Doing something may be better than doing nothing, but if that something is close enough to nothing, it’s basically the same thing. You want to set the AI up to waste the actions you let it have, and this is where those slow knights we’ve been mocking all this time come in. On tight, crowded maps, a knight can block any area up to three wide with their Rampart Aura, all while backing up one square a turn and still casting Heal elsewhere. (You back up one square a turn because the aura is triggered by moving into it; units that start in it, i.e. adjacent to the knight, can move out of it just fine.)
Another easy way to get the AI to waste an action is giving them a convenient target. If my beastmaster is in range but my damage mage is not, they’ll go for the beastmaster, even though at full HP she’s a relatively sturdy target and can eat 2 or 3 attacks before I need to worry about healing her.
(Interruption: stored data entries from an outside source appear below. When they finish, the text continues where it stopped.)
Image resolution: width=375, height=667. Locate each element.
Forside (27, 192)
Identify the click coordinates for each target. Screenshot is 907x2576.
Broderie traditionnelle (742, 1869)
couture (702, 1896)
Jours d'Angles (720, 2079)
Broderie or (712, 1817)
It’s the opposite of you wanting to focus fire; you want the AI to spread damage around. Let them hit your full health units. If your healer is beat up, pull him back and advance a full health but squishy mage as a bait target.
A situational example of this is bodyblocking a low damage enemy like a knight into a corner and just ignoring them, while your blocker units use spells or ranged weapons to attack elsewhere. Sure, he’ll be slapping your archers for 20% of their HP a round, but in the mean time you don’t have to worry about his rampart aura stopping your berserker’s rampage or him putting even more damage on your poor healer after all the enemy archers shot him.
Don’t expect bodyblocking to hold for long, as critical hit knockback is a thing, and they’ll move away afterwards. The AI moves pretty much every turn, even if it’s disadvantageous for them.
All Tactics, No Ogre: Battlefield Tactics
Sometimes that is defeating all enemies, sometimes there’s only one enemy you need to kill. If a fight seems unfair, it probably is, so focus on the objective instead of just trying to kill everything.
A few general tips, before I get into specific tactics.
- Loot bags dropped by enemies are picked up at the end of the fight. If they are taken by enemies that you haven’t killed, you lose the items. If they are picked up, and you kill that enemy, the loot is dropped again.
- Cards are significant power boosts if you get them on the right units. MP Up cards are often more useful on melee characters for their powerful finishers than on casters, who already regenerate lots of MP via Meditate.
- Critical hits and shield attacks knock the target back. This is occasionally useful for triggering fall damage, but more likely to be helpful for either clearing space to maneuver or pushing an enemy off a cliff where they’ll lose turns moving back into position.
- Flying is crazy powerful in this game, so having a unit or two with flight is highly recommended.